Summary: Cooking food effectively kills bacteria that may cause food-borne illnesses. This applies especially to meat, eggs and dairy.
It May Depend on the Food
Meat, Potatoes and Vegetables on a Plate
Neither a completely raw nor completely cooked diet can be justified by science.
That’s because both raw and cooked fruits and vegetables have various health benefits, including a lower risk of chronic disease (33).
The truth is that whether food should be consumed raw or cooked may depend on the food.
Here are a few examples of foods that are either healthier raw or healthier cooked:
Foods That Are Healthier Raw
Broccoli: Raw broccoli contains three times the amount of sulforaphane, a cancer-fighting plant compound, than cooked broccoli does (34, 35).

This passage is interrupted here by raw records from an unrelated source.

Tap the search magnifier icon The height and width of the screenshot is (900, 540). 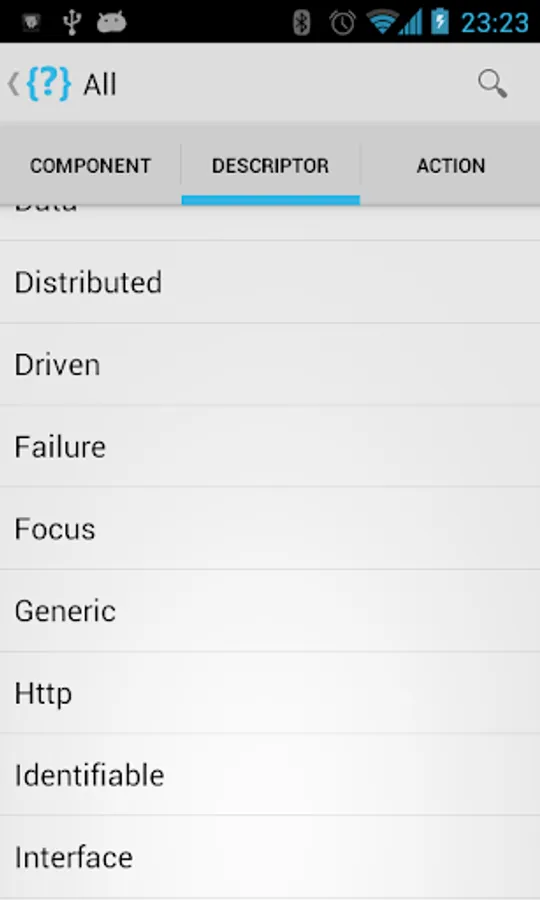492,84

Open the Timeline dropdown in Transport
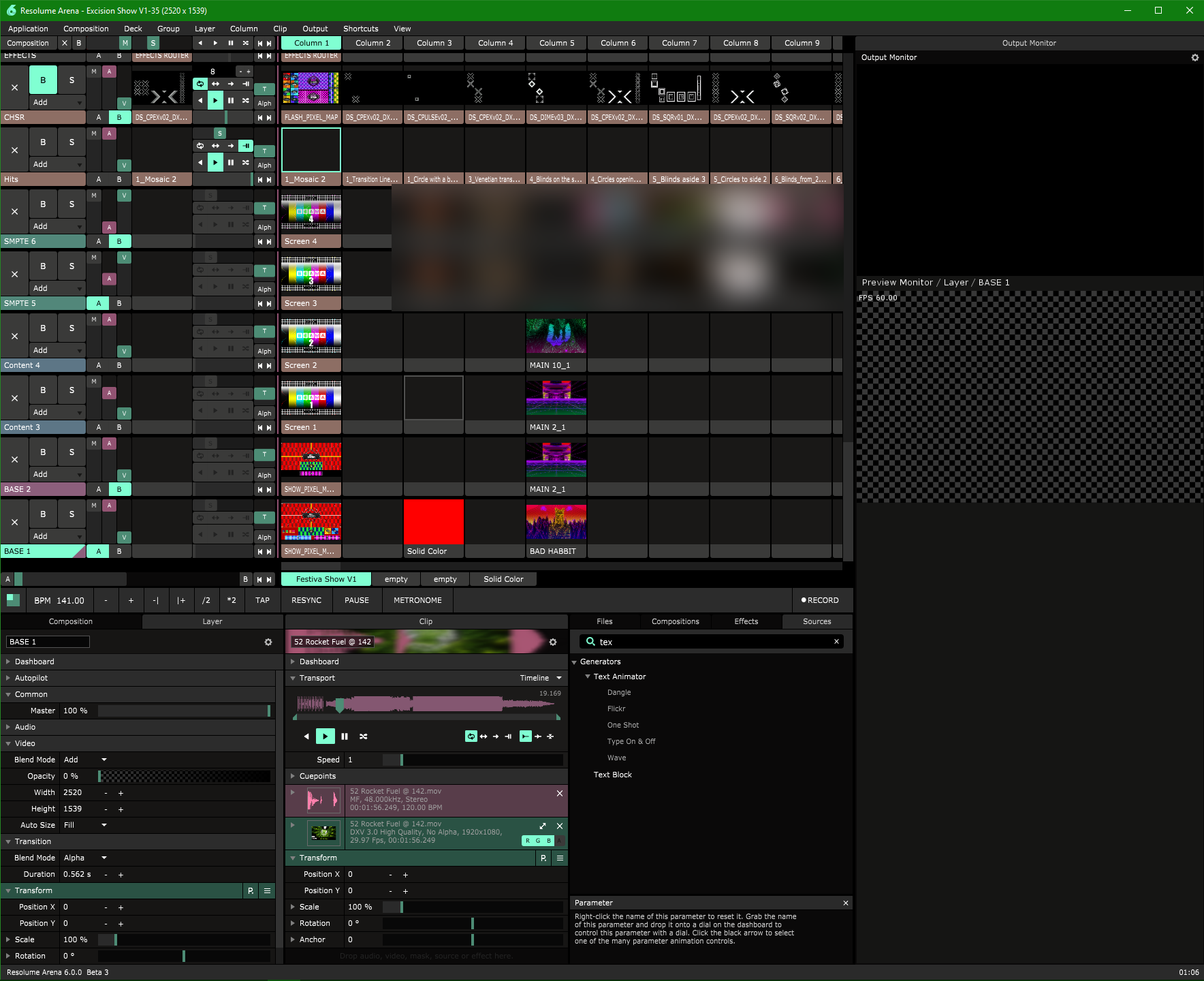[x=541, y=679]
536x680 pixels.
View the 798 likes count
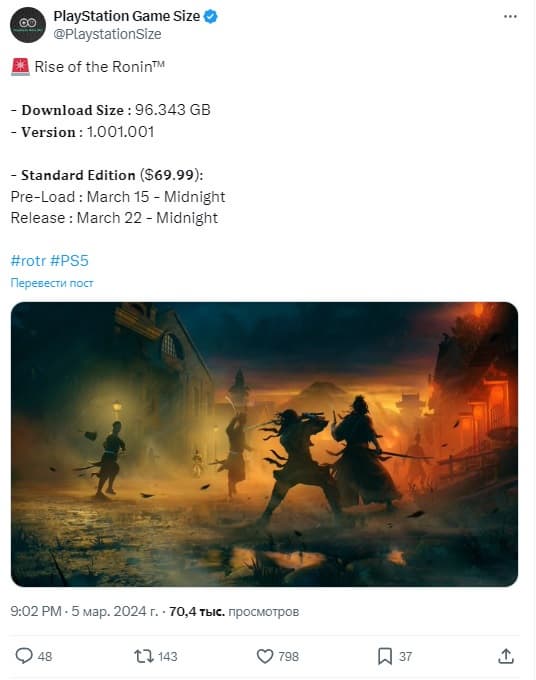click(x=288, y=657)
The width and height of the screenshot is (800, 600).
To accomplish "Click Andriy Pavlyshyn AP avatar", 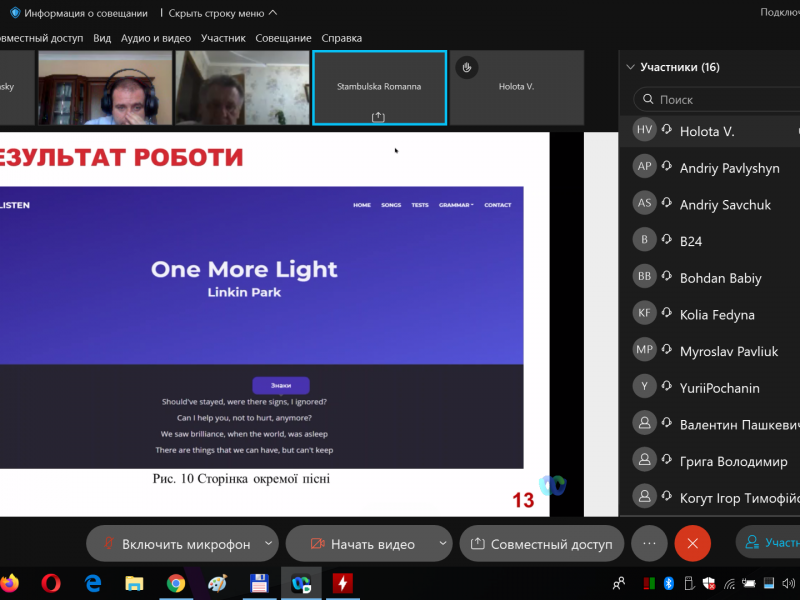I will [645, 167].
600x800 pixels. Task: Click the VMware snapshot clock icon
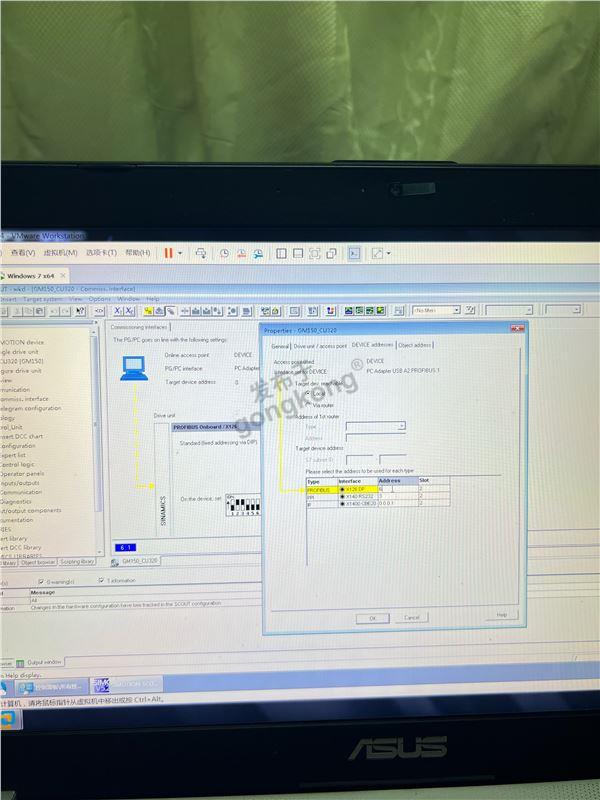[224, 254]
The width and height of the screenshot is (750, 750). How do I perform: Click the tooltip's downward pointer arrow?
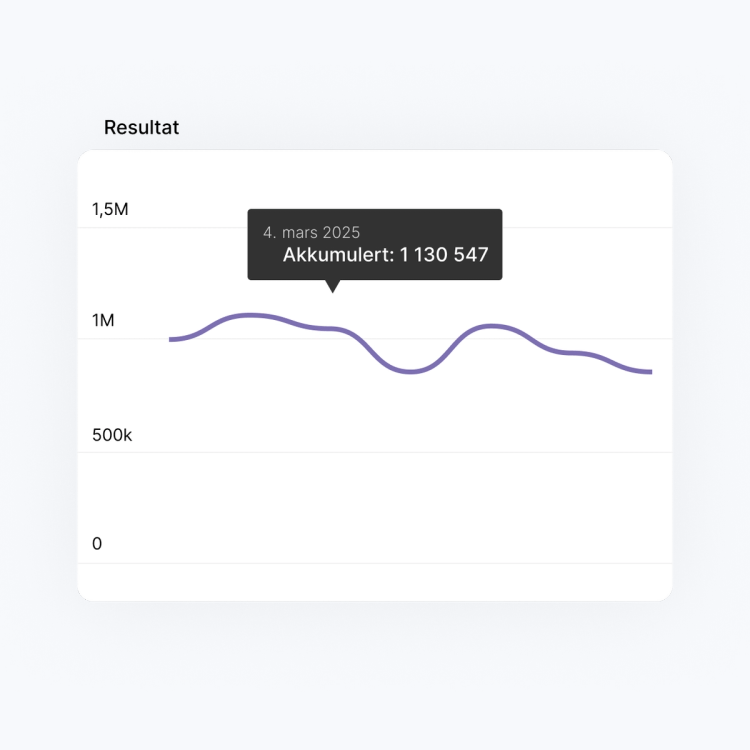[x=333, y=286]
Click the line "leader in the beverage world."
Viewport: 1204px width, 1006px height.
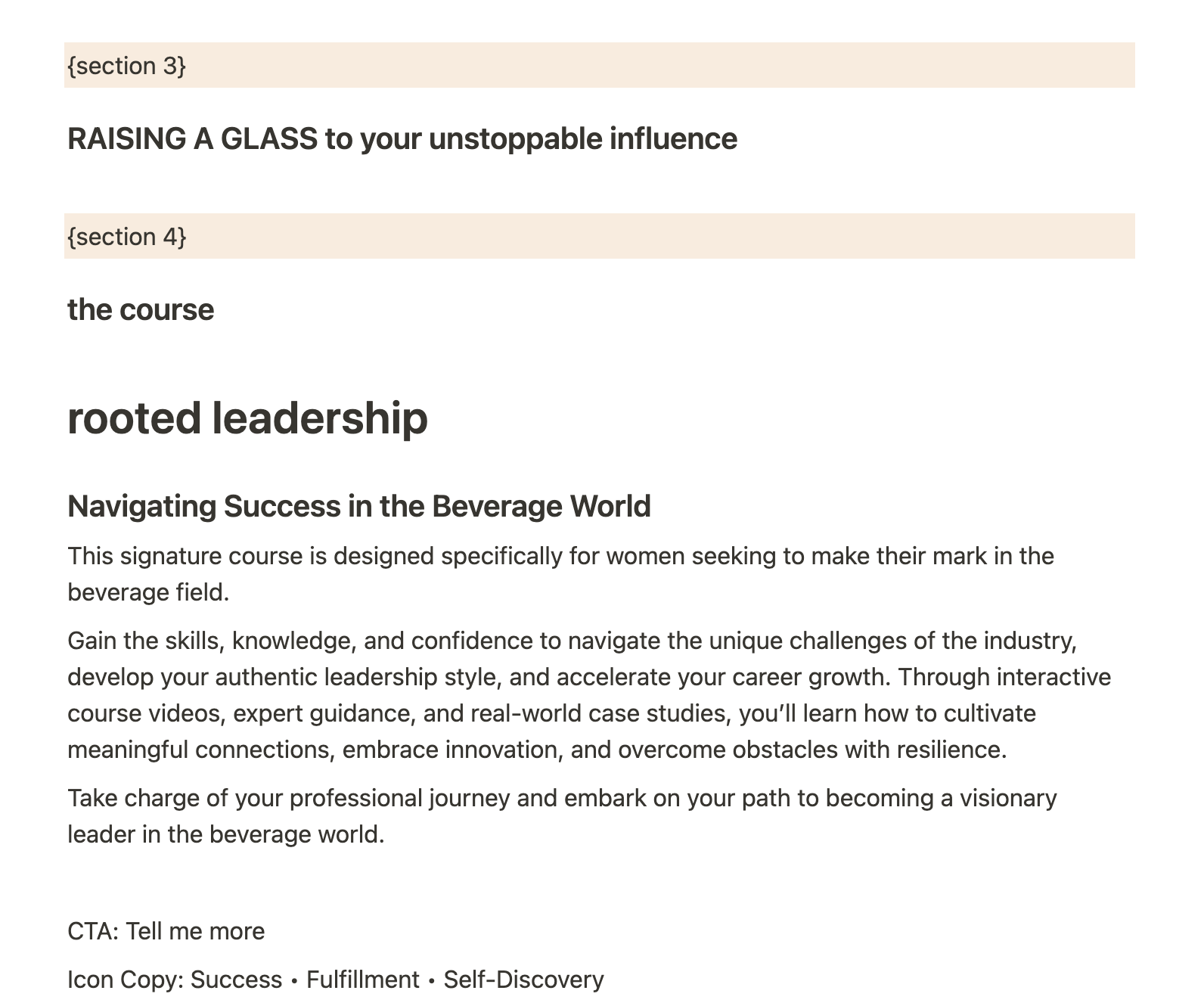[226, 834]
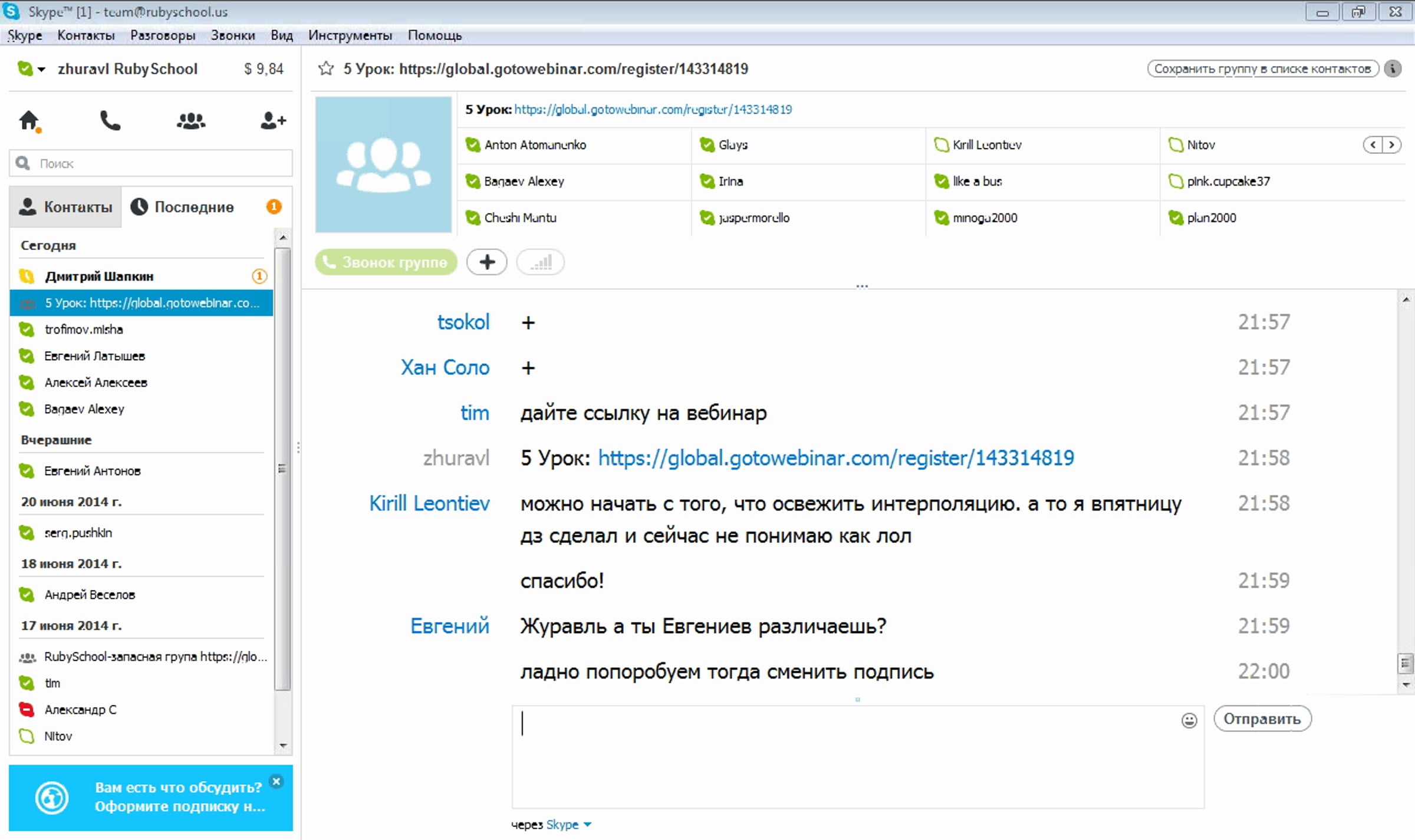Open the emoticon picker in message box
Screen dimensions: 1415x840
pos(1189,720)
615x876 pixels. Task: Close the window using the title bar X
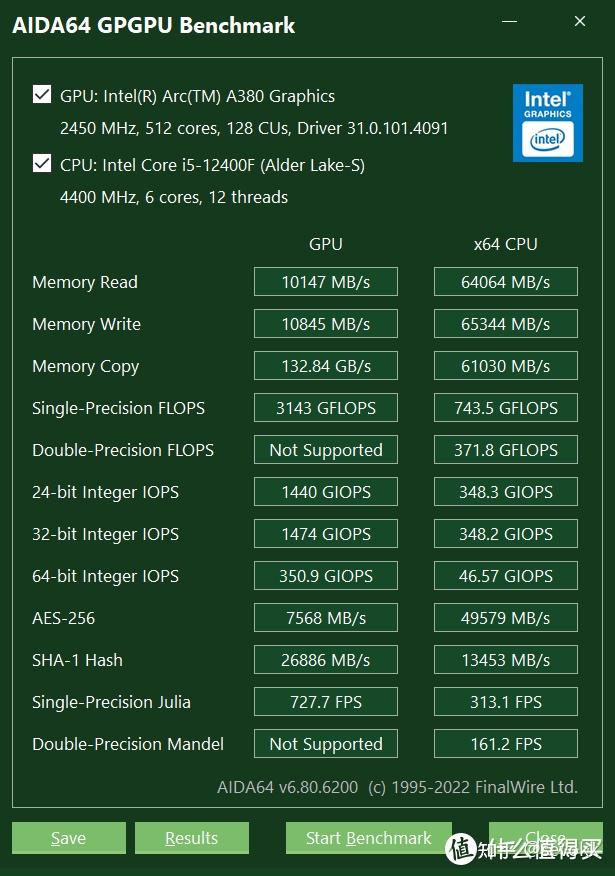pyautogui.click(x=581, y=22)
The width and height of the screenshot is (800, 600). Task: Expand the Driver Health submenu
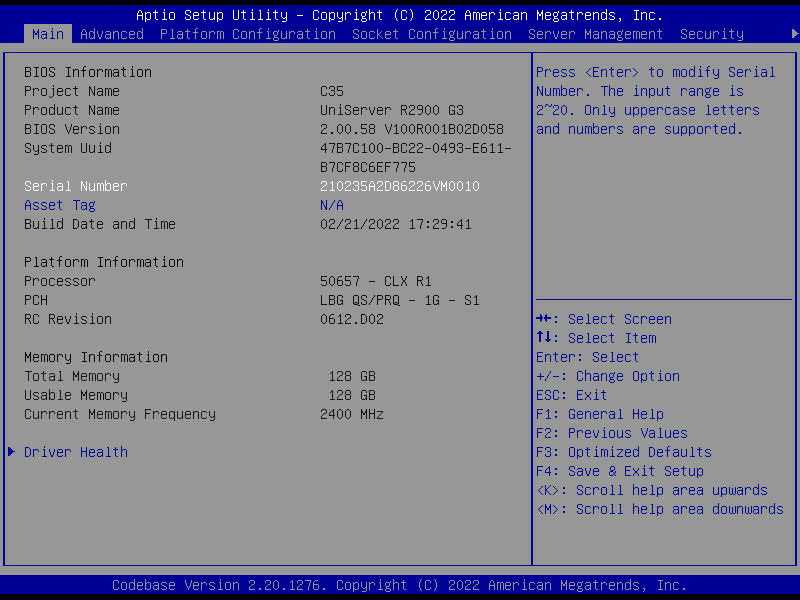(76, 452)
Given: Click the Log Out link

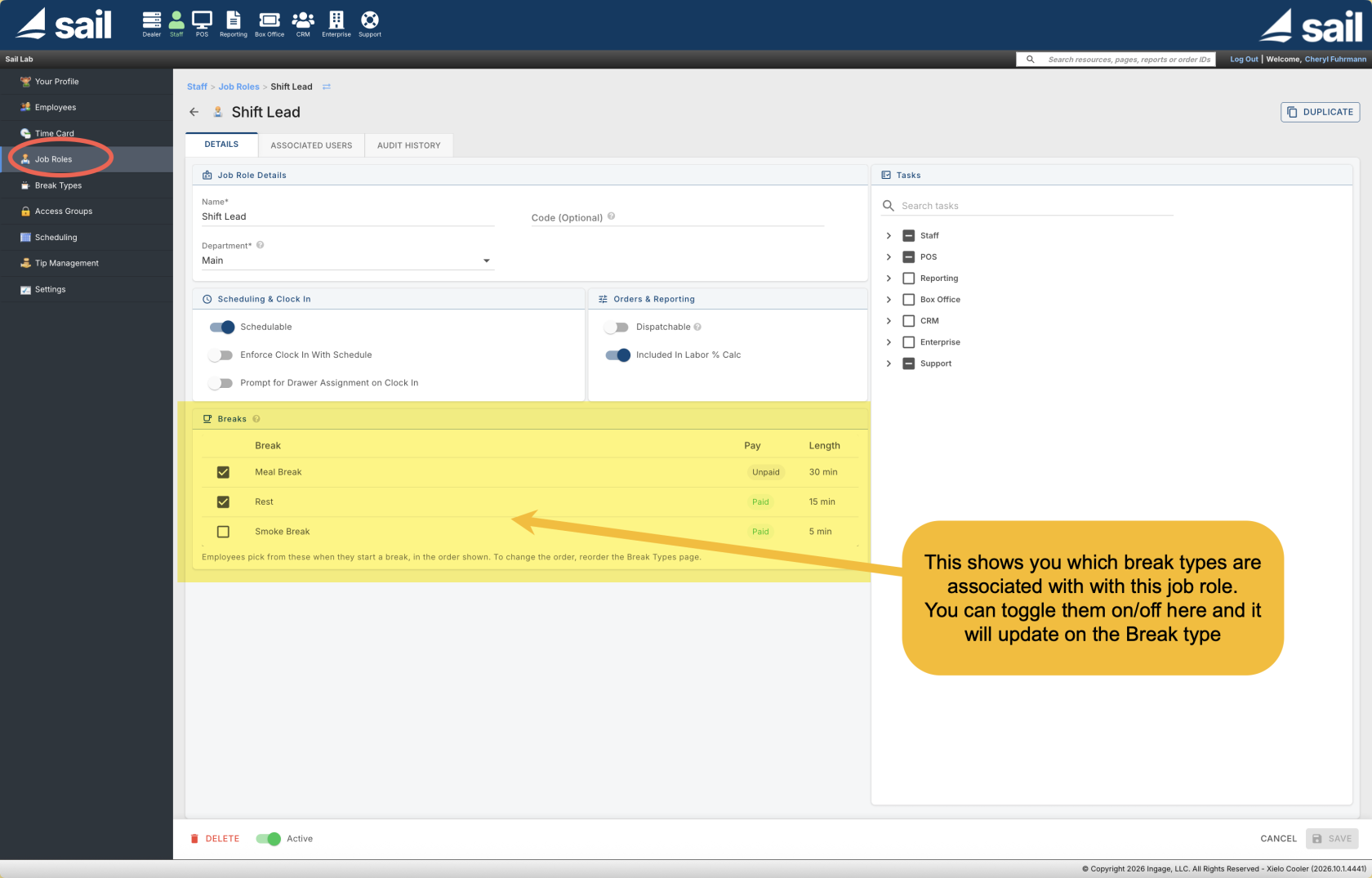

Cabbage: Cooking cabbage destroys the enzyme myrosinase, which plays a role in cancer prevention. If you choose to cook cabbage, do so for short periods (36).
Onions: Raw onion is an anti-platelet agent, which contributes to heart disease prevention. Cooking onions reduces this beneficial effect (37, 38).
Garlic: Sulfur compounds found in raw garlic have anti-cancer properties. Cooking garlic destroys these sulfur compounds (39).
Foods That Are Healthier Cooked
Asparagus: Cooking asparagus breaks down its fibrous cell walls, making folate and vitamins A, C and E more available to be absorbed.
Mushrooms: Cooking mushrooms helps degrade agaritine, a potential carcinogen found in mushrooms. Cooking also helps release ergothioneine, a powerful mushroom antioxidant (40, 41).
Spinach: Nutrients like iron, magnesium, calcium and zinc are more available for absorption when spinach is cooked.
Tomatoes: Cooking greatly increases the antioxidant lycopene in tomatoes (22).
Carrots: Cooked carrots contain more beta-carotene than raw carrots (19).
Potatoes: The starch in potatoes is nearly indigestible until a potato is cooked.
Legumes: Raw or undercooked legumes contain dangerous toxins called lectins. Lectins are eliminated with proper soaking and cooking.
Meat, fish and poultry: Raw meat, fish and poultry may contain bacteria that can cause food-borne illnesses. Cooking these foods kills harmful bacteria.
Summary: Some foods are better to eat raw, and some are healthier when cooked. Eat a combination of cooked and raw foods for maximum health benefits.
The Bottom Line
Some foods are more nutritious when eaten raw, while others are more nutritious after being cooked.
However, it’s unnecessary to follow a completely raw diet for good health.
For the most health benefits, eat a variety of nutritious raw and cooked foods.